[[ Records for this task, beginning ]]

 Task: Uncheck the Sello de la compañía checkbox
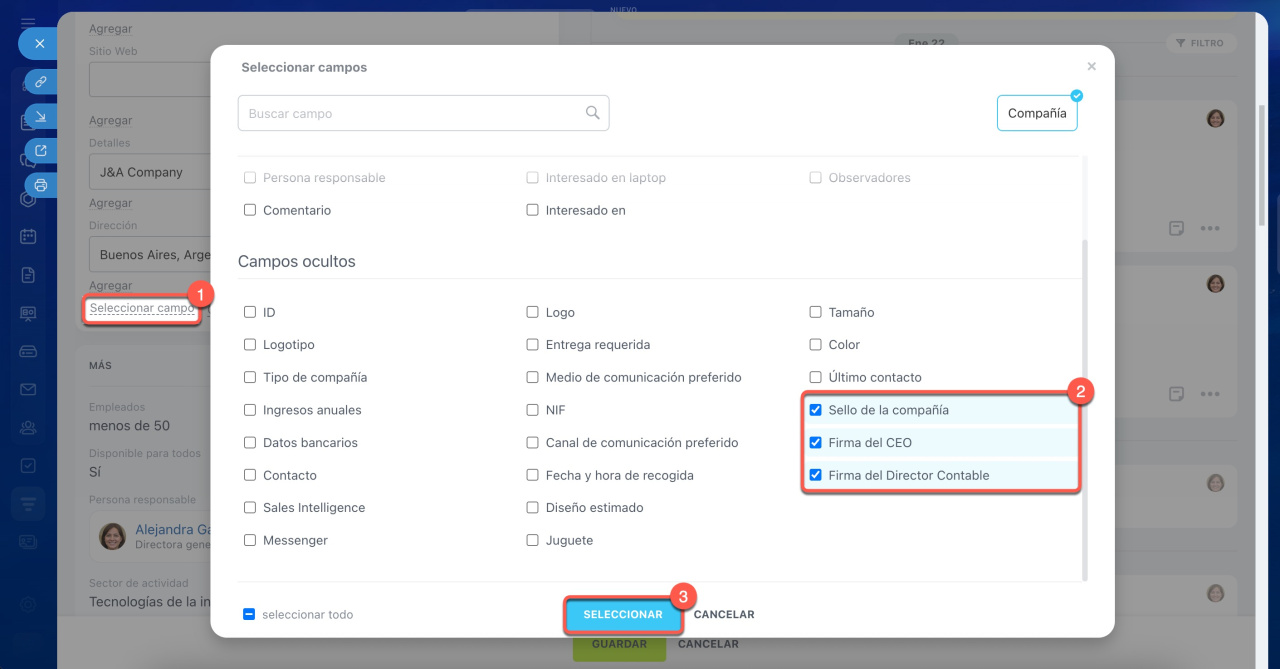pyautogui.click(x=815, y=410)
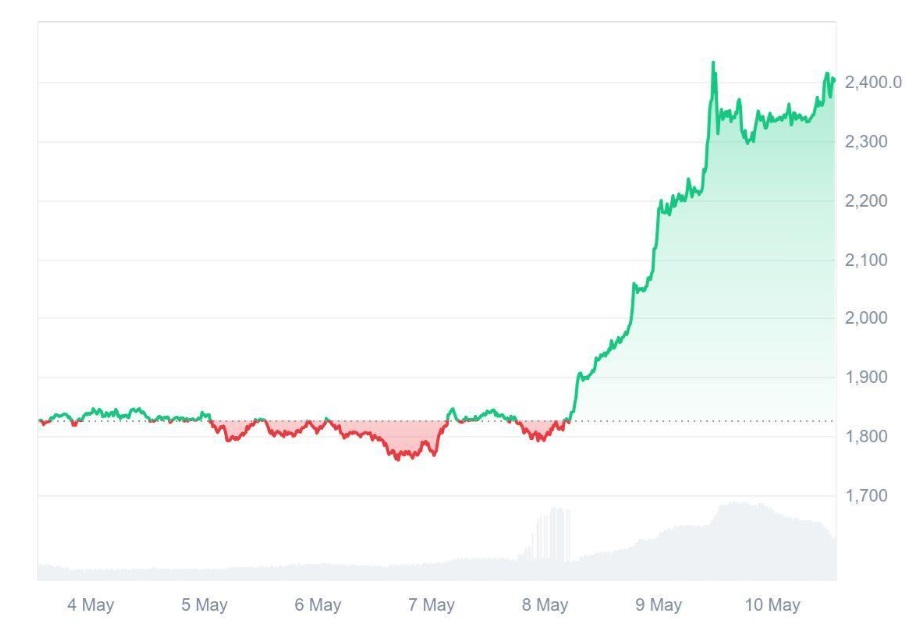This screenshot has height=633, width=914.
Task: Click the 10 May date label
Action: [x=772, y=605]
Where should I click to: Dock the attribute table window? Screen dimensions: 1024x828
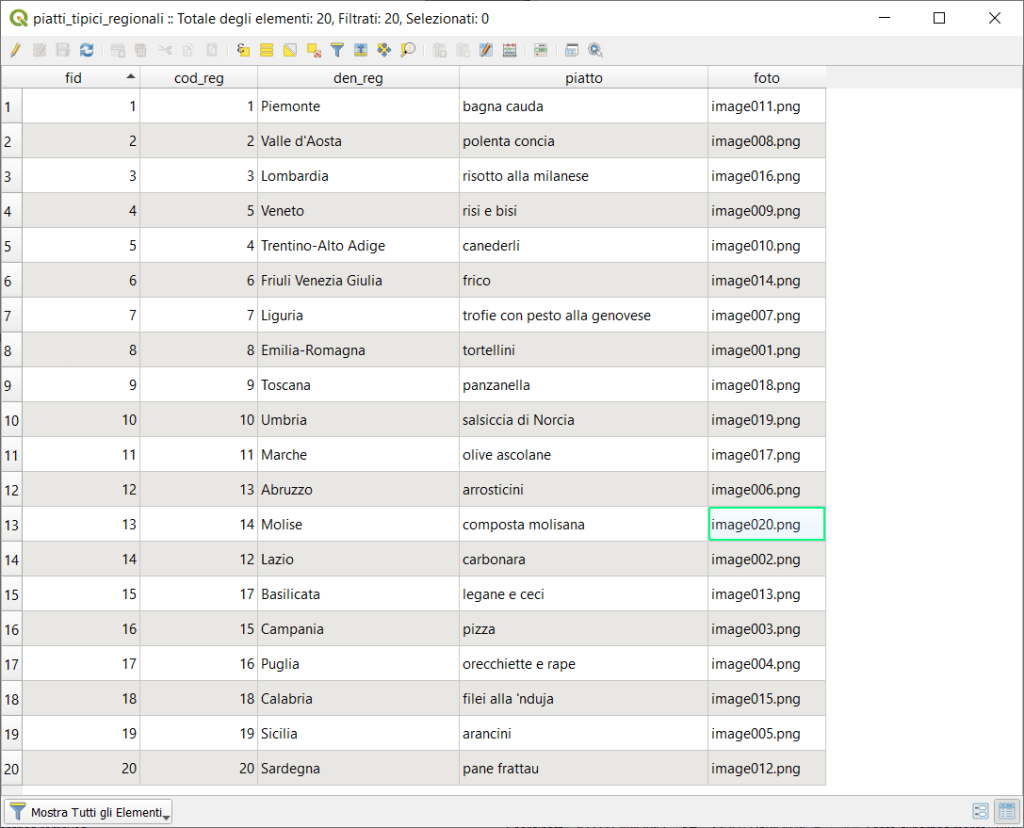[x=572, y=50]
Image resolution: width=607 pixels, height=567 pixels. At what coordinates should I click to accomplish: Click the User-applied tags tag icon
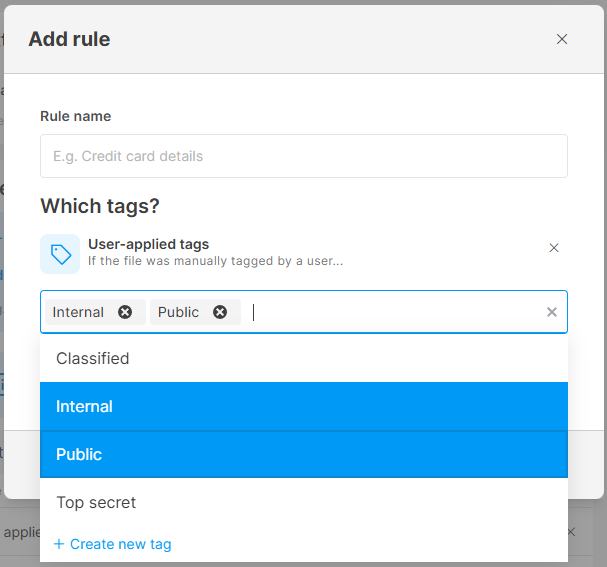(60, 254)
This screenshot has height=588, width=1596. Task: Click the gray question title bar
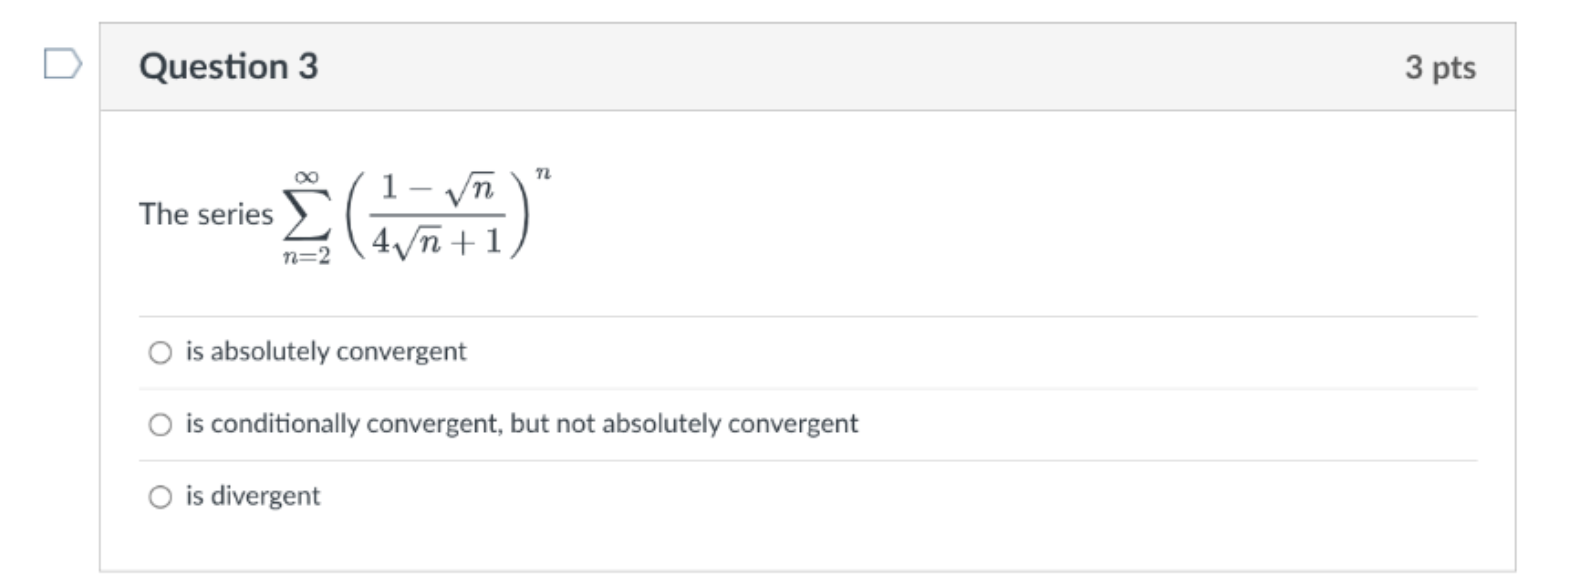click(x=800, y=65)
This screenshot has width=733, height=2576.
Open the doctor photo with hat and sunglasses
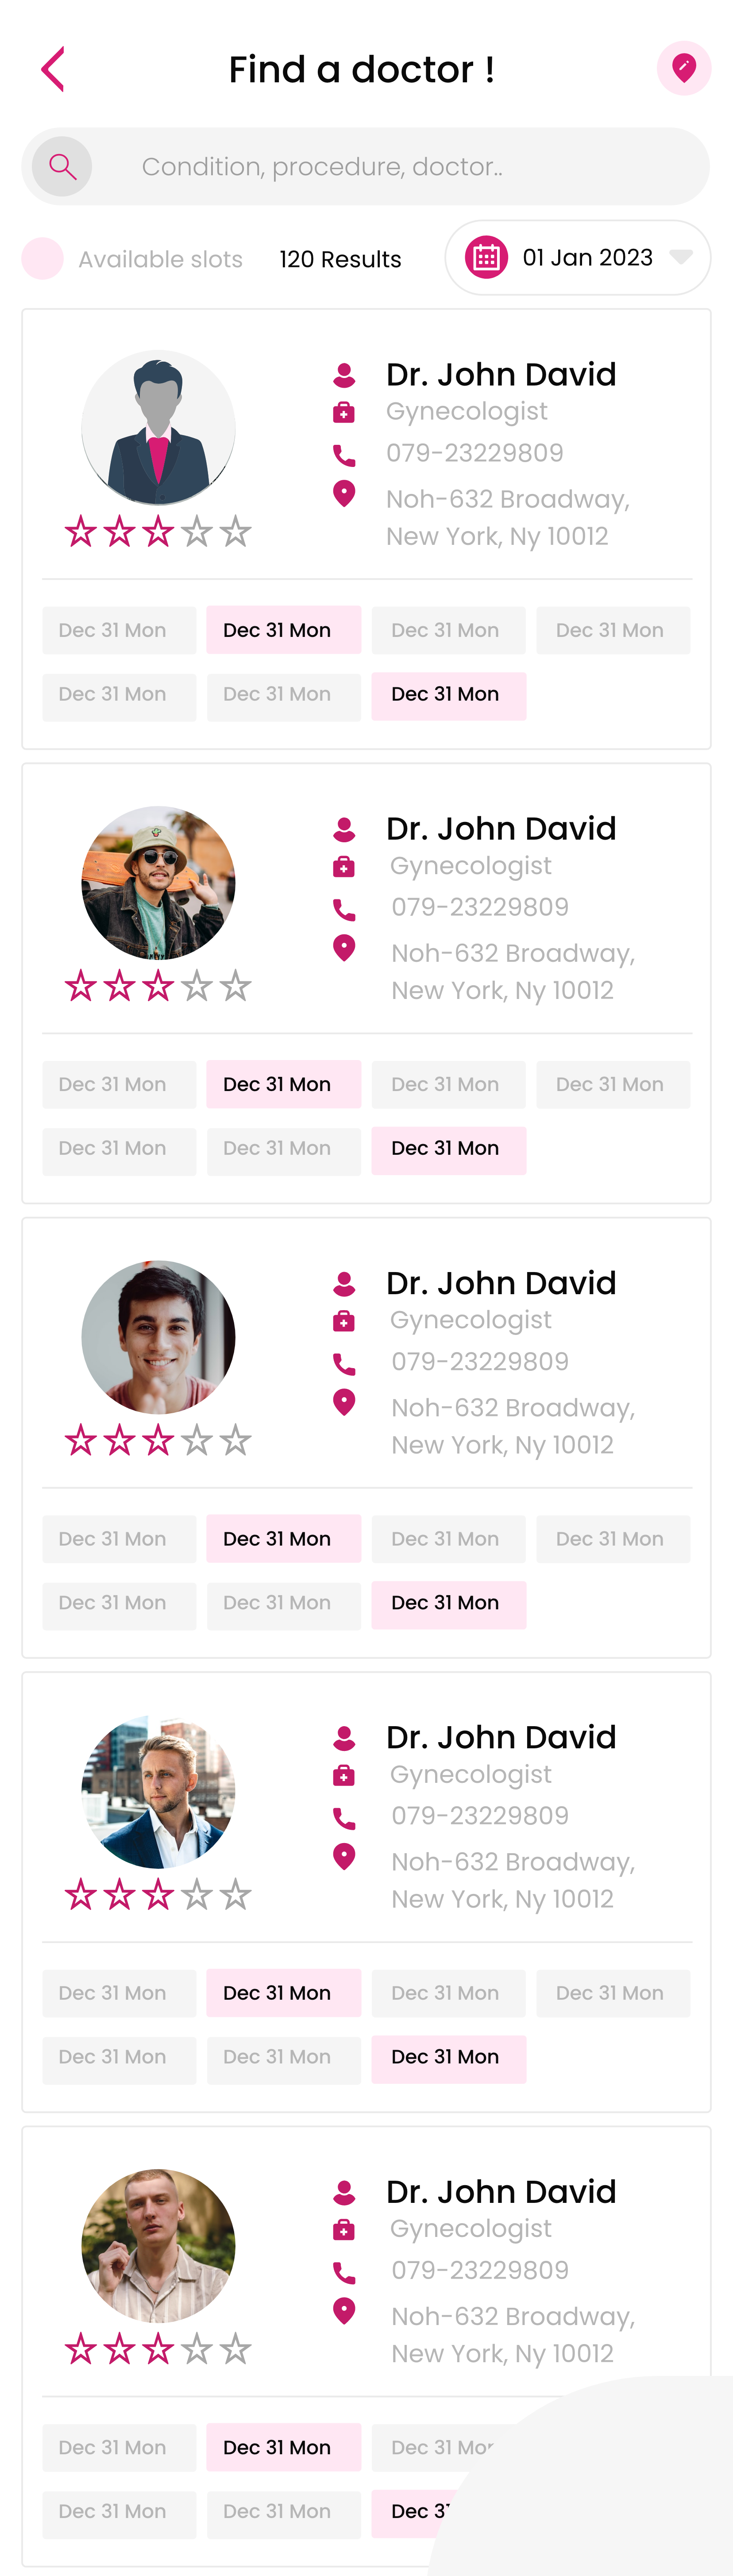pos(158,883)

[[ Records for this task, end ]]

◆ **Exercise directions**
Please return only the lines from the top of the data through the line with "This screenshot has width=733, height=2576.", exactly as written, and drop every picture.

◆ **Answer to the exercise**
 Task: Uncheck the Sello de la compañía checkbox
pyautogui.click(x=815, y=410)
This screenshot has height=633, width=914.
Task: Click the 10 May date label
Action: [x=772, y=605]
Where should I click to: Dock the attribute table window? Screen dimensions: 1024x828
[x=572, y=50]
Image resolution: width=607 pixels, height=567 pixels. At what coordinates should I click to accomplish: Click the User-applied tags tag icon
(60, 254)
This screenshot has height=588, width=1596. Task: Click the gray question title bar
click(x=800, y=65)
This screenshot has width=733, height=2576.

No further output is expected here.